What is the fundamental period of $\cos(\sin x) + \cos(\cos x)$?

Question

If we let $f(x) = \cos(\sin x) + \cos(\cos x)$, then it is easy to show that $f(x+ \pi/2)=f(x)$, this shows that $\pi/2$ is a period of $f$, but the problem is that how we can show that $\pi/2$ is the fundamental period (means for no real number $T$ less than $\pi/2$ we have $f(x+T)=f(x)$ for all $x\in\mathbb{R}$ holds).

There are many authors who claim that $\pi/2$ is the fundamental period of $f(x)$, I tried to prove it but couldn't do it.

Please help.

Edit: Non calculus solution is preferable because this problem is usually tackled in Algebra/Trigonometry which is usually taught before Calculus.

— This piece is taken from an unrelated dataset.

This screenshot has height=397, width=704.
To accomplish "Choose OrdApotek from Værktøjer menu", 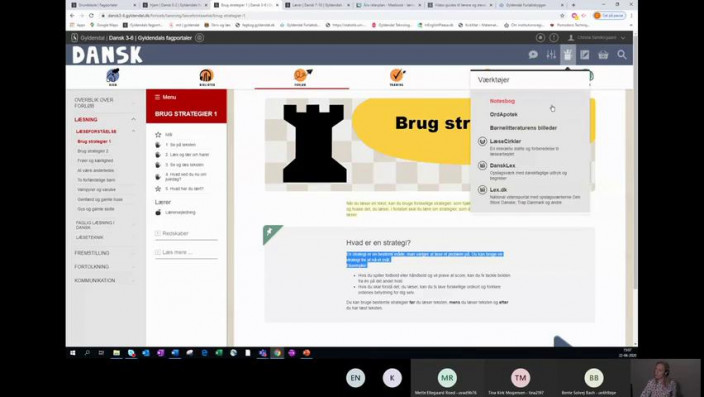I will tap(503, 115).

I am not sure whether it could be solved without Calculus at last.

Answer 1

Whatever the value of $f(0)=f(\pi/2)$, we will prove that this value is reached nowhere else in $(0,\pi/2)$, and this will prove that $\pi/2$ must be the fundamental period.

Represent $f(x)=g(t)+g(1-t)$, where:

$$g(t)=\cos\sqrt{t}$$ $$t=\sin^2x$$

for $x\in[0, \pi/2]$, i.e. $t\in[0,1]$. It is fairly easy to prove that $g$ is strictly convex on $[0,1]$: its second derivative on $(0,1)$ is:

$$\frac{d^2g}{dt^2}=\frac{\sin\sqrt{t}-\sqrt{t}\cos\sqrt{t}}{4t^{3/2}}$$

and (the numerator) $\sin\sqrt{t}-\sqrt{t}\cos\sqrt{t}\gt 0\iff \tan\sqrt{t}\gt\sqrt{t}$ which is true for $t\in[0,1]$.

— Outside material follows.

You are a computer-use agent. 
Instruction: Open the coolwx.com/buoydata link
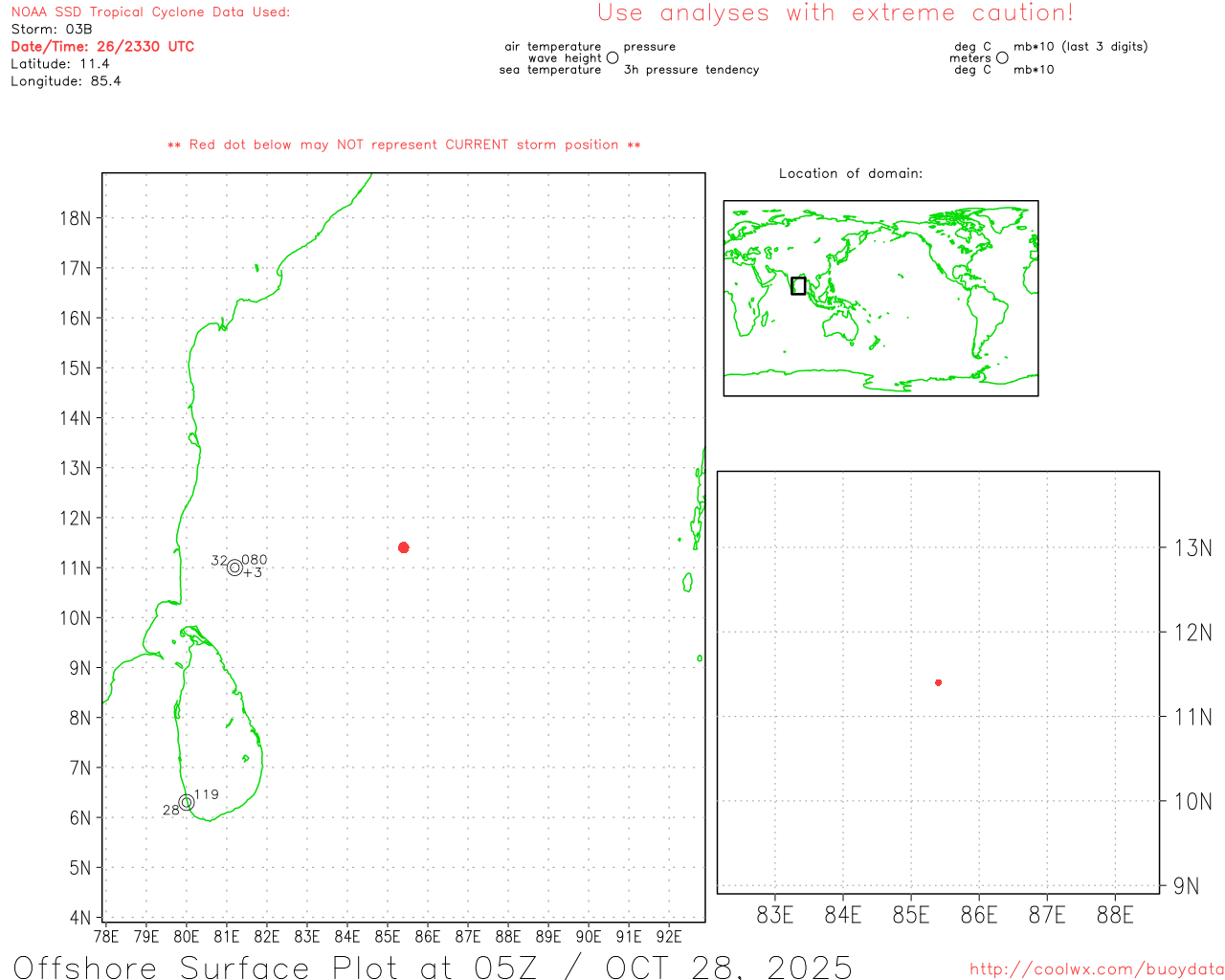(x=1096, y=969)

Now, from strict convexity of $g$ follows strict convexity of $f$ (as a function of $t$) - so $f$ can only achieve a maximum on $t\in [0,1]$ at the end-points (which correspond to $x=0, \pi/2$).

Answer 2

For $x\in[0, \pi/2]$:

$$\begin{array}{rcl}\frac{\sin x + \cos x}{2}&=&\frac{\sin x + \sin(\pi/2-x)}{2}\\&=&\sin(\pi/4)\cos(x-\pi/4)\\&\le&\sin(\pi/4)\end{array}$$

with equality satisfied only for $x=\pi/4$.

In fact, from the same expression, it is also easy to see that, for $x\in [0, \pi/2]$, we actually have

$$\frac{\sin x+\cos x}{2}\in\left[\sin(\pi/4)\cos(\pi/4), \sin(\pi/4)\right]=\left[\frac{1}{2}, \frac{1}{\sqrt{2}}\right]$$

Notice that $x\mapsto \cos x$ is (strictly) decreasing on this interval.

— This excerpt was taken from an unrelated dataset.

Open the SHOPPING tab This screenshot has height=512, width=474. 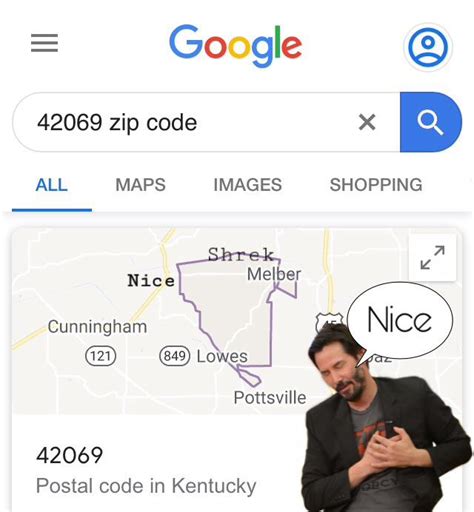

Now (again for $x\in[0, \pi/2]$):

$$\begin{array}{rcl}\cos(\sin x)+\cos(\cos x)&=&2\cos\frac{\sin x + \cos x}{2}\cos\frac{\sin x-\cos x}{2}\\&\ge&2\cos\frac{\sin x + \cos x}{2}\\&\ge&2\cos\left(\sin(\pi/4)\right)\\&=&\cos(\sin(\pi/4))+\cos(\cos(\pi/4))\end{array}$$

with the first inequality turning into equality also only when $\cos\frac{\sin x-\cos x}{2}=1$, i.e. when $x=\pi/4$. (In the second inequality we used the inequality established above and the fact that $\cos x$ is strictly decreasing.)

Thus, on $x=[0,\pi/2$] the function $f(x)=\cos(\sin x)+\cos(\cos x)$ reaches the value $f(\pi/4)$ only once (for $x=\pi/4$) while in all the other cases we have $f(x)>f(\pi/4)$.

That proves that the fundamental period is $\pi/2$, or otherwise there would be multiple points (on $[0,\pi/2]$) on which $f$ takes that value. Namely, if there was a smaller period $T$ of $f$, $0<T<\pi/2$, WLOG we can assume that $T\le\pi/4$ (or otherwise we can take $\pi/2-T$ instead of $T$ as a period), and this would give us additional points $\pi/4\pm T$ with the same value $f(\pi/4\pm T)=f(\pi/4)$.